=== Selected extract ===
___

# Natural Incubation



## Tortuga_terrestre (Sep 13, 2012)

Hola Muchachos!

So today after many months of waiting for my Hermanns hatch out of the ground; I decided to dig them out. I didn't expect much; especially after hitting a rotten egg! (My fingers still smell). To my surprise a lil guy came running out of the hole; I thought it was a potato bug. Soon after realizing it was a baby tortoise I went inside the house to show everyone what I have found. I came out and found another one! I was ecstatic.... My question is: I thought when tortoises hatch and they absorb their sac they come out of the ground? But these guys are at least 2 weeks old...they even show some growth!

How many eggs do you guys see?






I see 4...the 2 that I found. 1 rotten egg.. maybe another one???


----------



## tortadise (Sep 13, 2012)

Cool. congrats


----------



## ALDABRAMAN (Sep 13, 2012)




----------



## DesertGrandma (Sep 14, 2012)

That is very cool. How do they breath when they are underground? Do they have a tunnel?


----------



## Yvonne G (Sep 14, 2012)

If its a hibernating species, they sometimes stay in the nest until spring. Also, while they're in there some babies will eat the egg shells.


----------



## Tortuga_terrestre (Sep 14, 2012)

Here is the duo...


----------



## TortoiseBoy1999 (Sep 14, 2012)

I can't wait to start breeding my Russian!!!!!


----------



## mattgrizzlybear (Sep 14, 2012)

Cute!


----------



## conservation (Sep 14, 2012)

mattgrizzlybear said:


> Cute!



Those look like adults from Jana in Lancaster. Congrats on the babies!


----------



## Tortuga_terrestre (Sep 14, 2012)

Pets101 said:


> mattgrizzlybear said:
> 
> 
> > Cute!
> ...



Bingo! She sold me a pair of adults.


----------



## conservation (Sep 14, 2012)

___

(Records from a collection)
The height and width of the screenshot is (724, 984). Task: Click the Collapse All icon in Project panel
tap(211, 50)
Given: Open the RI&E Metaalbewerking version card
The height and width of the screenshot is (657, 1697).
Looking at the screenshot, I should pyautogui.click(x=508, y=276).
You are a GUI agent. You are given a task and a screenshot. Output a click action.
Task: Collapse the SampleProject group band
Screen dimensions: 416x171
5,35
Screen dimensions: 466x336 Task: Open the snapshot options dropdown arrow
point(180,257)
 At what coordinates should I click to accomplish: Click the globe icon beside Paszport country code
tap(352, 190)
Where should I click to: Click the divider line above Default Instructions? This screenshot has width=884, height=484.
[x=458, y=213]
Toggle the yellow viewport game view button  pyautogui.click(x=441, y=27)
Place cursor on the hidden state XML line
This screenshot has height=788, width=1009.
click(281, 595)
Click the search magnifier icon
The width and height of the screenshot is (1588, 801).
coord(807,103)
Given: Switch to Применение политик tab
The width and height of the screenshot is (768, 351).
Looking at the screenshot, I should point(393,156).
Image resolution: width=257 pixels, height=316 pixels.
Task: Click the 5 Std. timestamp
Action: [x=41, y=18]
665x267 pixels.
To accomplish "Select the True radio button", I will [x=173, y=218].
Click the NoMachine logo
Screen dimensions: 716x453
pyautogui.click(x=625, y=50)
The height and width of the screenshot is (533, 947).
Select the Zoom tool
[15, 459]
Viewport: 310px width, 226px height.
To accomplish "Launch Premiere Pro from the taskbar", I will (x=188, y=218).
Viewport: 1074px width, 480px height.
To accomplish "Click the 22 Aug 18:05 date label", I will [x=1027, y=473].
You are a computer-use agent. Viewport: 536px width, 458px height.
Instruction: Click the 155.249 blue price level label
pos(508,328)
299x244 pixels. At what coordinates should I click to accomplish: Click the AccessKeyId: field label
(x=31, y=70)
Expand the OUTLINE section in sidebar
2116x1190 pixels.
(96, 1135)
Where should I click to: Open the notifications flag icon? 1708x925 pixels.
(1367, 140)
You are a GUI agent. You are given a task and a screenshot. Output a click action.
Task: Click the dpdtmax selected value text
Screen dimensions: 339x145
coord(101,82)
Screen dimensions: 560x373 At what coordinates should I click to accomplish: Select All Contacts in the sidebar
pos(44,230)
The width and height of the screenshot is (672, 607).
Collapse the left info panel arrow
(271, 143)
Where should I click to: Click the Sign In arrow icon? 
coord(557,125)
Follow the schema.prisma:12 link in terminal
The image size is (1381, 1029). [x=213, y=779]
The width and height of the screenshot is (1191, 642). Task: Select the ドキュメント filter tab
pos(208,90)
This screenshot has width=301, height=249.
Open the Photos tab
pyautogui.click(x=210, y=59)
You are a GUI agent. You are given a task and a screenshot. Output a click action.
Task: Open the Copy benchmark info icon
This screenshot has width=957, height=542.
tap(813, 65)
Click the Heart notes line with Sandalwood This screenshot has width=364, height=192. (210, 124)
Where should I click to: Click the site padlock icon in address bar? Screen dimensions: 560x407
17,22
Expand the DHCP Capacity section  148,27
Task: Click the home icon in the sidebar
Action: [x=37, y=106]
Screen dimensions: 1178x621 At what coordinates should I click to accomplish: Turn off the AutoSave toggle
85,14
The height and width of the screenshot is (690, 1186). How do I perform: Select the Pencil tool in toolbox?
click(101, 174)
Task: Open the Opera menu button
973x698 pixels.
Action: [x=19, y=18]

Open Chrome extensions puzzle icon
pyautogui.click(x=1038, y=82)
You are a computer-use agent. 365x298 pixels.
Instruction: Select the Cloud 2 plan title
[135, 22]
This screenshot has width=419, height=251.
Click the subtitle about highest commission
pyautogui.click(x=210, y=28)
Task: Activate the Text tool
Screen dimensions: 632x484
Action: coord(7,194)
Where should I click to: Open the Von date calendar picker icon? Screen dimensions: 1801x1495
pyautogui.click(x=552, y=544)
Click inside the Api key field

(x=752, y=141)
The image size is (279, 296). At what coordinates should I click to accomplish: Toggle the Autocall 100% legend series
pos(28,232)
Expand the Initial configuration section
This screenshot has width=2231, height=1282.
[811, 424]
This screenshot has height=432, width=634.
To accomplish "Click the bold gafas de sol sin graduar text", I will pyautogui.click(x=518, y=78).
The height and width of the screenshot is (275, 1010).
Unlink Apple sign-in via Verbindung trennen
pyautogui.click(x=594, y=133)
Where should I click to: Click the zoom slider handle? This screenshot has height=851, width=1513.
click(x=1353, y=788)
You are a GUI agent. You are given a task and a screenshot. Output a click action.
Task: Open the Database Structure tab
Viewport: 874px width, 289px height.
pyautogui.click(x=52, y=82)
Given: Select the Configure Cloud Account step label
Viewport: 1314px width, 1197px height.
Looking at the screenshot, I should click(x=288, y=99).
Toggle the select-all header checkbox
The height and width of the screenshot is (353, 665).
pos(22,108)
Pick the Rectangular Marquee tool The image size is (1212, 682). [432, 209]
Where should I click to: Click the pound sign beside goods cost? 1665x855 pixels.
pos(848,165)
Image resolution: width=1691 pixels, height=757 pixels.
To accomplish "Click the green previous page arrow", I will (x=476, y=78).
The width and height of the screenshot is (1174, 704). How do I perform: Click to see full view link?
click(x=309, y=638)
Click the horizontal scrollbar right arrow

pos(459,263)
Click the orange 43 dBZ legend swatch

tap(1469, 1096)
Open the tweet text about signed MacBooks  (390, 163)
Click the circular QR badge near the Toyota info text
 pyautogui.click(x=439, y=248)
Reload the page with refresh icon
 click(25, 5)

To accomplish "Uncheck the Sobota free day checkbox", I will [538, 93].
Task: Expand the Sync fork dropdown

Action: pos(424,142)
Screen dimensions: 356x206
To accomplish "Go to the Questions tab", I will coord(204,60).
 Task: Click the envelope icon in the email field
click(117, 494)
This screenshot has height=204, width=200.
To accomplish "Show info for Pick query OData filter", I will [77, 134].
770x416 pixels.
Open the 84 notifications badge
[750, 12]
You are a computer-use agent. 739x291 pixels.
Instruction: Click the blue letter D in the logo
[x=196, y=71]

___

=== Work to complete ===
[A] Can you format the entries from the line containing "This screenshot has height=432, width=634." through the line containing "pyautogui.click(x=52, y=82)" as a Markdown table with the columns Row and Line, numbering each line and leaving out blank lines?
[B] Could you resume the tortoise hatching thread from the point where it stops?
The forum thread and the entries are unrelated to each other.

=== Replies ===
[A]
| Row | Line |
|---|---|
| 1 | This screenshot has height=432, width=634. |
| 2 | To accomplish "Click the bold gafas de sol sin graduar text", I will pyautogui.click(x=518, y=78). |
| 3 | The height and width of the screenshot is (275, 1010). |
| 4 | Unlink Apple sign-in via Verbindung trennen |
| 5 | pyautogui.click(x=594, y=133) |
| 6 | Where should I click to: Click the zoom slider handle? This screenshot has height=851, width=1513. |
| 7 | click(x=1353, y=788) |
| 8 | You are a GUI agent. You are given a task and a screenshot. Output a click action. |
| 9 | Task: Open the Database Structure tab |
| 10 | Viewport: 874px width, 289px height. |
| 11 | pyautogui.click(x=52, y=82) |

[B]
That is cool! Was her entire group Dalmation Coast?


----------



## Tortuga_terrestre (Sep 14, 2012)

Pets101 said:


> That is cool! Was her entire group Dalmation Coast?



Mixed bunch...but I bought her founding adults;these are 100% Dalmation. I got the cream of the crop.


----------



## conservation (Sep 14, 2012)

Yea those are beauties.


----------



## Eweezyfosheezy (Sep 14, 2012)

Very nice! Send em down here.


----------



## Tortuga_terrestre (Sep 14, 2012)

Eweezyfosheezy said:


> Very nice! Send em down here.



I am selling the babies... not this very moment. I'm waiting for them to be a little bigger thus more stable. I don't know how much... I just really want them to go to good homes. These babies are going to be high yellow with distinct black markings. I gave them Mazuri today..they gobbled it up.


----------



## conservation (Sep 14, 2012)

I have at least one or two Ibera Greek clutches in the ground somewhere in their enclosure. She kept digging trial nests and burying them. I would dig them up and nothing would be there. I think she was laughing at me.


----------



## DesertGrandma (Sep 20, 2012)

They are so tiny and so dang cute!!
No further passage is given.